[What to do]: In the records that follow, the lines from the one containing "Hari Raya Tet (23, 2469)" to the one containing "Vietnam dan MERCOSUR", inclusive, are to be given again exactly.

Saved entries:
####

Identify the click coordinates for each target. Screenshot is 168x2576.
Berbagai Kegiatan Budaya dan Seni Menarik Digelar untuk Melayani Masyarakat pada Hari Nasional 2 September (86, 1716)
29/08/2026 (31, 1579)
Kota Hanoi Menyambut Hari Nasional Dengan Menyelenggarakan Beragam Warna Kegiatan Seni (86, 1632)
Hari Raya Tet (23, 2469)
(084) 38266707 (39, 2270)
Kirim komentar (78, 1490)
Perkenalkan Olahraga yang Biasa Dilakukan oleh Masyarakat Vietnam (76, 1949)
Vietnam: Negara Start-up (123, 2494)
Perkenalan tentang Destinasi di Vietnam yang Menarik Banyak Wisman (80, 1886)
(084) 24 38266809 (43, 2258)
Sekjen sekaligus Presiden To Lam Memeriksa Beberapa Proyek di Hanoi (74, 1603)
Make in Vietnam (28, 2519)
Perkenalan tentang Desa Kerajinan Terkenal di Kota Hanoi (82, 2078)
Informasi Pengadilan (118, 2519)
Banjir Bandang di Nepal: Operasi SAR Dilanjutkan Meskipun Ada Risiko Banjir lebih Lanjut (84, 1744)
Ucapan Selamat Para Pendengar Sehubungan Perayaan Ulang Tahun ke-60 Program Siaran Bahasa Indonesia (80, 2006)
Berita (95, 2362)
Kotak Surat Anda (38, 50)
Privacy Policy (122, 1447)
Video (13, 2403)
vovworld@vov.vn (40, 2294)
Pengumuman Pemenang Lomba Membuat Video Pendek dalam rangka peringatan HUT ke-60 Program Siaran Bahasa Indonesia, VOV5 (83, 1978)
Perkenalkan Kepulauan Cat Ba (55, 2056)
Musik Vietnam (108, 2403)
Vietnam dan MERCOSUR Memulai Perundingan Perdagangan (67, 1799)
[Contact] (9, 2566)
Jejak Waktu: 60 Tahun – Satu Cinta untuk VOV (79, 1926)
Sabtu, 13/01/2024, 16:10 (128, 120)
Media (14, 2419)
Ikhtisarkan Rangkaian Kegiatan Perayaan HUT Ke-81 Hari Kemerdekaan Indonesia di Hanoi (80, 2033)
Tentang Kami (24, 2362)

####

[Reply]:
Hari Raya Tet (23, 2469)
(084) 38266707 (39, 2270)
Kirim komentar (78, 1490)
Perkenalkan Olahraga yang Biasa Dilakukan oleh Masyarakat Vietnam (76, 1949)
Vietnam: Negara Start-up (123, 2494)
Perkenalan tentang Destinasi di Vietnam yang Menarik Banyak Wisman (80, 1886)
(084) 24 38266809 (43, 2258)
Sekjen sekaligus Presiden To Lam Memeriksa Beberapa Proyek di Hanoi (74, 1603)
Make in Vietnam (28, 2519)
Perkenalan tentang Desa Kerajinan Terkenal di Kota Hanoi (82, 2078)
Informasi Pengadilan (118, 2519)
Banjir Bandang di Nepal: Operasi SAR Dilanjutkan Meskipun Ada Risiko Banjir lebih Lanjut (84, 1744)
Ucapan Selamat Para Pendengar Sehubungan Perayaan Ulang Tahun ke-60 Program Siaran Bahasa Indonesia (80, 2006)
Berita (95, 2362)
Kotak Surat Anda (38, 50)
Privacy Policy (122, 1447)
Video (13, 2403)
vovworld@vov.vn (40, 2294)
Pengumuman Pemenang Lomba Membuat Video Pendek dalam rangka peringatan HUT ke-60 Program Siaran Bahasa Indonesia, VOV5 (83, 1978)
Perkenalkan Kepulauan Cat Ba (55, 2056)
Musik Vietnam (108, 2403)
Vietnam dan MERCOSUR Memulai Perundingan Perdagangan (67, 1799)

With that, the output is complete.